Exercise goal: Would you repeat exactly the part of the listing below that runs from the line containing "[Boîte à bijoux Denise en moumoute - Camel]" down to the line containing "[Boîte à bijoux de voyage Brigitte en velours - Vert]", inclusive, and nothing else?

━━━━━━━━━━━━━━━━

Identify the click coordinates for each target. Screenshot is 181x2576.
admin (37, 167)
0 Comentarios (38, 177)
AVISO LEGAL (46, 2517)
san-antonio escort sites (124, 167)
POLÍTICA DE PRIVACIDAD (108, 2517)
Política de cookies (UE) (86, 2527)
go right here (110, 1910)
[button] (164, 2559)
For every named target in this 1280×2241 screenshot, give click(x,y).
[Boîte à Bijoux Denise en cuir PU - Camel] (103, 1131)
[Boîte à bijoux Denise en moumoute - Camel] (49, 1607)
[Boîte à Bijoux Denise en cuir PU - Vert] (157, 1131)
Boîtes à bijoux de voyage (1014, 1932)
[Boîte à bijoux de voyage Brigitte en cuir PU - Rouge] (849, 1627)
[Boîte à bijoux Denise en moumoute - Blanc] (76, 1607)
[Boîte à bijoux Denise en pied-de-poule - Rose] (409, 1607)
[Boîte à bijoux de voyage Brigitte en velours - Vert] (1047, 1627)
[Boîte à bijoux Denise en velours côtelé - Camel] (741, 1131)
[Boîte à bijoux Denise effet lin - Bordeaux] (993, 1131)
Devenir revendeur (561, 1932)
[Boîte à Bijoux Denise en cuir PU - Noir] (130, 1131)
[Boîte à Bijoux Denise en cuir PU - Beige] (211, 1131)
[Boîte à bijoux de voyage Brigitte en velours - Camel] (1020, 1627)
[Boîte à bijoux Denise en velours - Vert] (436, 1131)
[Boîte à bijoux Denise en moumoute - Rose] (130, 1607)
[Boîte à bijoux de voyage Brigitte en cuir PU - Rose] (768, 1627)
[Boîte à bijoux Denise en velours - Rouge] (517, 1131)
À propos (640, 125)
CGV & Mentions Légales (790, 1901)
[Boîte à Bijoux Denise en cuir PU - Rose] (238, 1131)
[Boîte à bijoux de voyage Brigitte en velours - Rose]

━━━━━━━━━━━━━━━━

Your solution:
[Boîte à bijoux Denise en moumoute - Camel] (49, 1607)
[Boîte à Bijoux Denise en cuir PU - Vert] (157, 1131)
Boîtes à bijoux de voyage (1014, 1932)
[Boîte à bijoux de voyage Brigitte en cuir PU - Rouge] (849, 1627)
[Boîte à bijoux Denise en moumoute - Blanc] (76, 1607)
[Boîte à bijoux Denise en pied-de-poule - Rose] (409, 1607)
[Boîte à bijoux de voyage Brigitte en velours - Vert] (1047, 1627)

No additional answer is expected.